Copy the data below verbatim, from the line with "Focus the 你的 email input field" up to and including the line with "pyautogui.click(x=234, y=176)".
━━━━━━━━━━━━━━━━
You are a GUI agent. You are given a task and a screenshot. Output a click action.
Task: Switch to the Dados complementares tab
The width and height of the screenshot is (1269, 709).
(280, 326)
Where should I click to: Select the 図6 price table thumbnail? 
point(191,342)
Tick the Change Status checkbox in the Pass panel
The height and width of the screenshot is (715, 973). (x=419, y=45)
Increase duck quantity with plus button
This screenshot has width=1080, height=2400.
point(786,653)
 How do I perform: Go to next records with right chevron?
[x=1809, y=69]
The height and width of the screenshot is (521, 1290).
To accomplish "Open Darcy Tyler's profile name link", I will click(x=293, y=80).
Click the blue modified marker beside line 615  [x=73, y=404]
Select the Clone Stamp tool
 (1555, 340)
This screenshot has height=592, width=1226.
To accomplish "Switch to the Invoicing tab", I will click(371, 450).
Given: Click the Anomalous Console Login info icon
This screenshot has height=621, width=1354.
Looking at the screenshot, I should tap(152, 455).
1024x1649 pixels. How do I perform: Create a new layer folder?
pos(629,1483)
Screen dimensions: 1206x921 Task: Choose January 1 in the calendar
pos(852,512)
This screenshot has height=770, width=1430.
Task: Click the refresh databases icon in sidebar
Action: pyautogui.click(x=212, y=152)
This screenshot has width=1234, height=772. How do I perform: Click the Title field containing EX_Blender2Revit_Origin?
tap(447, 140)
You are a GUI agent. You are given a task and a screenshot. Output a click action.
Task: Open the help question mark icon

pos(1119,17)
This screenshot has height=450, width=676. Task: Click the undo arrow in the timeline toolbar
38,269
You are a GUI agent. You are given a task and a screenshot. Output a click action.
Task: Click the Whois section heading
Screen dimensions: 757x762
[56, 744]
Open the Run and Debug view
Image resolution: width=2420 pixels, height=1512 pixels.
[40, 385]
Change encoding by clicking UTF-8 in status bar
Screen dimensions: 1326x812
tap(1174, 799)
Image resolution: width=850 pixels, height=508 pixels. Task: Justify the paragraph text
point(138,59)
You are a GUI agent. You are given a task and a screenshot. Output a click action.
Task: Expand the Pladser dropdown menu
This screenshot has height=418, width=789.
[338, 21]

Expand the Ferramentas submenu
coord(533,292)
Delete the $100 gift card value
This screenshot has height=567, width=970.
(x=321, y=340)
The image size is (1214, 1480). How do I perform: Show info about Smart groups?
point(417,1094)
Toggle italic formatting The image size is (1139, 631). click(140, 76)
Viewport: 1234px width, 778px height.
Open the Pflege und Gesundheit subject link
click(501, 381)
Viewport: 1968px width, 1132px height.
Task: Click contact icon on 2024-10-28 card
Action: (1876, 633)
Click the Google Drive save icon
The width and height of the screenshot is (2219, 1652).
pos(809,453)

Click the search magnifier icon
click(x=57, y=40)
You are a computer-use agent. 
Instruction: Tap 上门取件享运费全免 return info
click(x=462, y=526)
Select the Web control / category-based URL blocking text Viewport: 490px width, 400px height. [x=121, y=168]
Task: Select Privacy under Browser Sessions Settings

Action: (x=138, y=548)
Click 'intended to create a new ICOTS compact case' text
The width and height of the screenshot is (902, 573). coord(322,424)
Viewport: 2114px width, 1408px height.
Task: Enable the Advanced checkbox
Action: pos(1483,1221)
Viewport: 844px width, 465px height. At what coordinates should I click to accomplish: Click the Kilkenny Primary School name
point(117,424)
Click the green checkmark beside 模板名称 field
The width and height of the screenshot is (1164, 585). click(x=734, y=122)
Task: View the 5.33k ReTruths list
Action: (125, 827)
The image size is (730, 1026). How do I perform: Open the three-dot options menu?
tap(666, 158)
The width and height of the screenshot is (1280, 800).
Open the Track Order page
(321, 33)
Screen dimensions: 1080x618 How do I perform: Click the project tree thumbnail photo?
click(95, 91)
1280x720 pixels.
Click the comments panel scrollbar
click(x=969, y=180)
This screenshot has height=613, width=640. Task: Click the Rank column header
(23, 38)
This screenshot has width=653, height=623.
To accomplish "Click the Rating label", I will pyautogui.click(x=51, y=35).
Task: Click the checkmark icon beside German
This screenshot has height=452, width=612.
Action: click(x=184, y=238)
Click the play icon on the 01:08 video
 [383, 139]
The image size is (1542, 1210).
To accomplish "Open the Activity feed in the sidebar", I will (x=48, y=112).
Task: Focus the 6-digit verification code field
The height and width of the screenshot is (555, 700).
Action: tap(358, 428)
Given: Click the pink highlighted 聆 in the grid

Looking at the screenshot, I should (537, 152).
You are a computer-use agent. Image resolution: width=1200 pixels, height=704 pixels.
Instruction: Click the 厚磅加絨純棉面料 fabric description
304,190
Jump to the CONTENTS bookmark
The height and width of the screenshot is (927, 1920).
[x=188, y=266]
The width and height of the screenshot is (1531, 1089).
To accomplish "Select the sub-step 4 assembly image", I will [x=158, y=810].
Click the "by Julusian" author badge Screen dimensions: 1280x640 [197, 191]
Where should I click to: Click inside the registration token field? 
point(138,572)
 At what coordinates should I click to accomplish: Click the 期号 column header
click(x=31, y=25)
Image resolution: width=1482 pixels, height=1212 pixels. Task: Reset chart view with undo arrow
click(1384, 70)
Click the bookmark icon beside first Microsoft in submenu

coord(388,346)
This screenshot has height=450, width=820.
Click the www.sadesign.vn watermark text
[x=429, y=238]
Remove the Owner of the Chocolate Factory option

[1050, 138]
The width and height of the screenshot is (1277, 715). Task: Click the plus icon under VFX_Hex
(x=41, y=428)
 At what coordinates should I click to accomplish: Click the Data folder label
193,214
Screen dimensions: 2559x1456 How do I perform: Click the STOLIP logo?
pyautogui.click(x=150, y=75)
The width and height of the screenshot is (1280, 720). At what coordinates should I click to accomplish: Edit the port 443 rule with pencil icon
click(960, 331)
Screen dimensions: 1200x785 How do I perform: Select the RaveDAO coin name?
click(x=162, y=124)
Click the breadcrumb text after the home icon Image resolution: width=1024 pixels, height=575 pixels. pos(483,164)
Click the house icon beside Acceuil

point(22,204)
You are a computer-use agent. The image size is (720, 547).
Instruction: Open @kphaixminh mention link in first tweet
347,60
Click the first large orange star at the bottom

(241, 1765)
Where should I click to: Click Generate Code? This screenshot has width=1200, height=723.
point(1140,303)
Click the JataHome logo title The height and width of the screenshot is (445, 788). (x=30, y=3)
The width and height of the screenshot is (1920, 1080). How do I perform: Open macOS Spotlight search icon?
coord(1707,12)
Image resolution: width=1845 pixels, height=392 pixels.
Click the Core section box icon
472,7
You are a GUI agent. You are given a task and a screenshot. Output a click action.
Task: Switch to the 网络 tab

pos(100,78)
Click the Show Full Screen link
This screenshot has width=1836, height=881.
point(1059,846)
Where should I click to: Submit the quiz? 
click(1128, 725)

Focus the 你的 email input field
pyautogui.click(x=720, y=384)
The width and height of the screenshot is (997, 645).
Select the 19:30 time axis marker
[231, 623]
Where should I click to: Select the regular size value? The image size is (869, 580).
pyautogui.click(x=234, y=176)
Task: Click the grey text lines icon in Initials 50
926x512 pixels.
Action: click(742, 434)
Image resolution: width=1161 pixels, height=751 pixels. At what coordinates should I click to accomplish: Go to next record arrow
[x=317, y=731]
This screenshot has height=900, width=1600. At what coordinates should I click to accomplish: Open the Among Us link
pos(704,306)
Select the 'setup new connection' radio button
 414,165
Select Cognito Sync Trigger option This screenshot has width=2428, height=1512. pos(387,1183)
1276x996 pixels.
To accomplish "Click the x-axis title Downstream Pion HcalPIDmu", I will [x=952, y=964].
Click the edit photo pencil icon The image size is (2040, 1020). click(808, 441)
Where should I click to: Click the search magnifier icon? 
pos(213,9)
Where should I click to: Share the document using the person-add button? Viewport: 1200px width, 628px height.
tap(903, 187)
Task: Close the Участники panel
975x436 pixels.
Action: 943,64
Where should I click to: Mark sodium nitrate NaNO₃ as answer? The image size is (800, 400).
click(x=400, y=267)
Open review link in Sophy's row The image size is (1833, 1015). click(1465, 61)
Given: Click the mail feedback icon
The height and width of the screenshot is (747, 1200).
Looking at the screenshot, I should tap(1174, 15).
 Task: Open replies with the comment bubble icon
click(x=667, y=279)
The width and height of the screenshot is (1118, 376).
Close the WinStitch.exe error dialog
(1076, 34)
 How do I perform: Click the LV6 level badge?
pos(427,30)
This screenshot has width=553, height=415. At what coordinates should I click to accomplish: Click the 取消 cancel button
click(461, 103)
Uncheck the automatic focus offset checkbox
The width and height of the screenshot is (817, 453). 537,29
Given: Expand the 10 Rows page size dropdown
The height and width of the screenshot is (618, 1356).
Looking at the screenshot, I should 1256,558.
━━━━━━━━━━━━━━━━
▸ **Final answer**:
Focus the 你的 email input field
pyautogui.click(x=720, y=384)
The width and height of the screenshot is (997, 645).
Select the 19:30 time axis marker
[231, 623]
Where should I click to: Select the regular size value? The image size is (869, 580).
pyautogui.click(x=234, y=176)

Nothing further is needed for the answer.